Summer Course: Systems Biology of Disease
The goal of this course is to introduce the core concepts of systems biology and their application to systems biomedicine. We will demonstrate the importance of cross-disciplinary interactions for the success of systems biology programs.
Systems Bioinformatics Workshop
Bioinformatics software is an essential tool for understanding complex biological systems. Bringing together engineers and scientists building software for systems biology, the goal of the meeting is to inspire and inform the creation of fluid environments for analysis of biological data. Themes for the workshop include networks, visualization, and software architecture for collaborative research computing.

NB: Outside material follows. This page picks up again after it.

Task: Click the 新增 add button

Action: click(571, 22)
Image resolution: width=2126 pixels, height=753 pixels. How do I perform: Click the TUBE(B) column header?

Introduction to Systems Biology
This intensive one-week course will introduce and develop skills and concepts necessary for comprehension and application of modern systems-biology approaches to research problems. The course will focus on a central research problem, selected in part by the course participants, implemented with computational and bench techniques, and analyzed with emphasis on global applicability to other problems. Sessions of the course will focus on the application for specific systems-biology technologies in the context of the theme problem. Each student should be able to develop, as a result of this course, a research outline that could form the core of a systems-based grant application.
This course is designed to overcome the "barrier to entry" limiting the use of microfluidics technology in biology. Through three days of intensive lectures and hands-on practicals, the course will teach the elements for microfluidic device theory, design, fabrication and operation for biological experiments. The course assumes no previous experience with microfluidics, and we encourage practicing researchers in the biological and physical sciences to apply.